Friday, February 26, 2010

Slaughterhouse 60

START TIME: 9:37 PM
END TIME: 10:19 PM
WORD COUNT: 617

“Please give your personal application of "zeitgeist" to your last essay and include your view from your position on your space time continuum; also consider others younger and older.”

Now, what I was talking about in the first essay was the importance of attempting to participate in content or activities that were outside of someone’s defined comfort zone, because of the danger of living in a self-selected realm of knowledge. If you never make any effort to have your assumptions questioned, you’ll have no idea if you’re right.

Now the self-selected realm of knowledge that I’m picking from is a diverse range of opinion, because that’s important to me; I’m almost certainly reading someone’s work who you absolutely can’t stand, because part of why I’m reading them is to know why I disagree with them. I know that if I threw up my hands and dismissed every single person who disagreed with me as “haters,” that certainly doesn’t infer that I’m making a particularly persuasive argument. Unfortunately most of politics is currently conducted in this fashion.

From a cultural or music perspective, I’m at an age where I am simply no longer the target consumer. The people who buy music by the truckload, like I used to, Maybe you had to listen to a song by Beyonce that had nine writers and six words in it, but I actually know why I hate it because I tried so hard to get through it and couldn’t. I don’t really need to force myself to listen to anything new musically, because the audience is so fragmented that every radio station only plays the same 10-15 songs between the same 7-8 commercials. My sister and my younger coworkers have a much greater grasp on the cultural and music zeitgeist than I do; they’re around younger people, they see more movies, they have the pace and energy to worry about those sorts of things. I hope to God that there aren’t a lot of Us Weekly junkies over at the Strategic Air Command, but I think I know better.

And with where I’m at in my life – single, two kids, busy, self involved hobbies and interests – that’s why I’m not that immersed in it. I’m even a part of the growing number of Americans who don’t watch very much television, so all those big, collective moments that seem to happen every late spring that involve the disappearance of a beloved network television show that less than a few million people watch, I miss out on what all the fuss is about. I mean, were there people who missed any of those benchmark departure shows – Cheers, Seinfeld, Sopranos, Everybody Loves Raymond – who won’t have the opportunity to watch syndicated reruns or boxed episodes of the DVDs until the end of time if that’s what they so chose? Somewhere right now, a cable television station is showing a “Seinfeld” rerun.

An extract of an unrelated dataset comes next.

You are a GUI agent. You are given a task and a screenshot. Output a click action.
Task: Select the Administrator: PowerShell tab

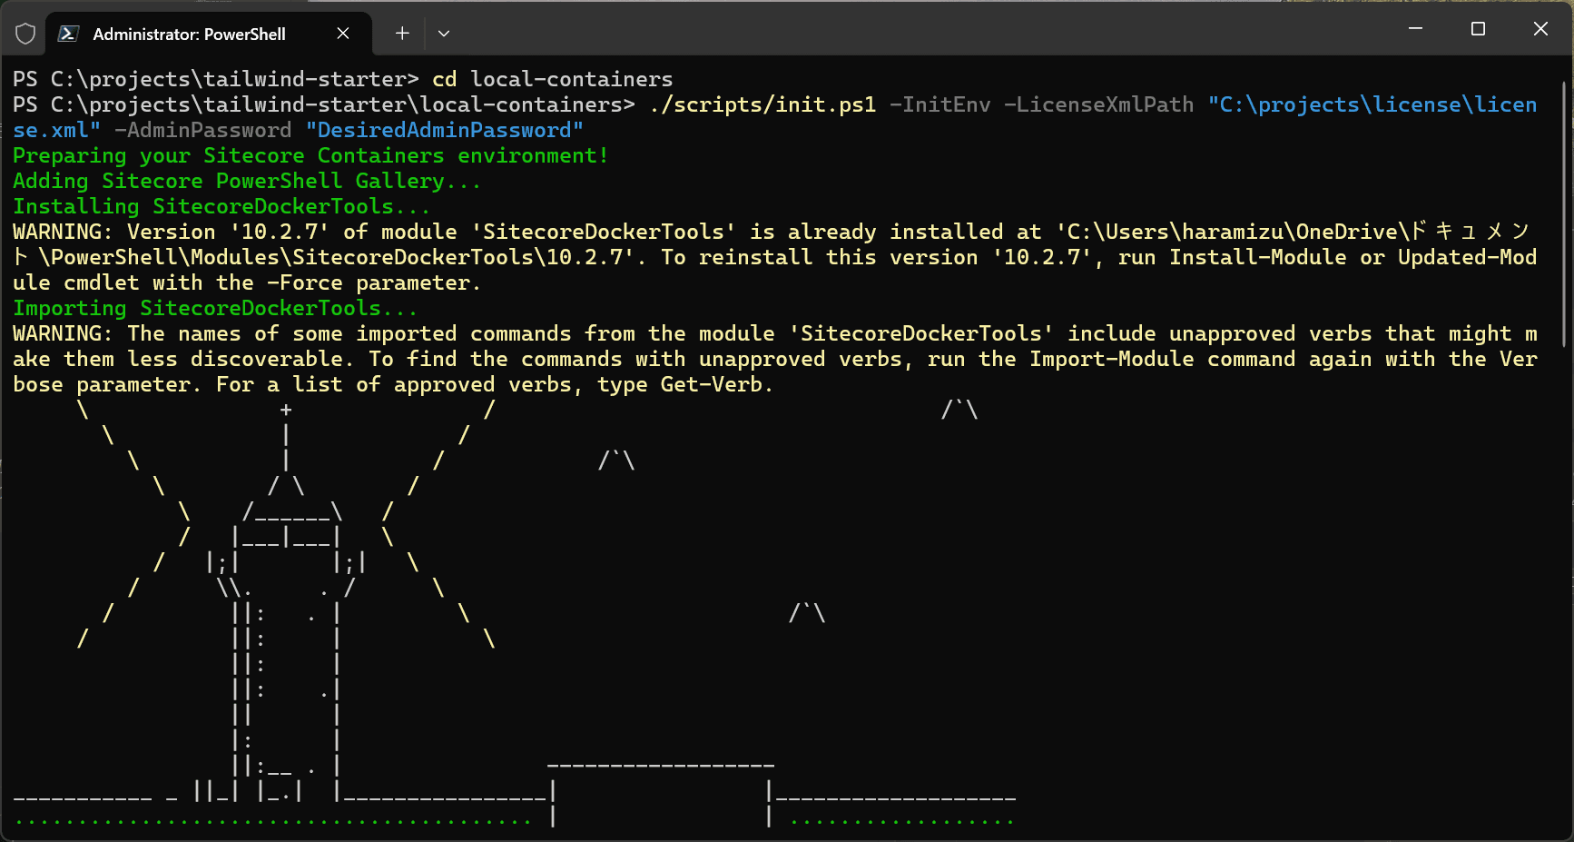click(x=189, y=34)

I imagine when I was younger it was more important because it was a link to the rest of the world, and when I’m older I’ll be able to view current events against the perspective of more personal background and history. How much more fragmented things can get and retain a perspective that encompasses a collective zeitgeist, I’m not sure. If you think of something like Facebook, where the first page for everyone consists entirely of news from their friends, and the option exists to block news that you do not want to hear. (Since this usually relates to simulated criminology and agriculture, all is not lost.) The journey has been interesting, but the path ahead is murky. It’ll be intriguing to see where it goes.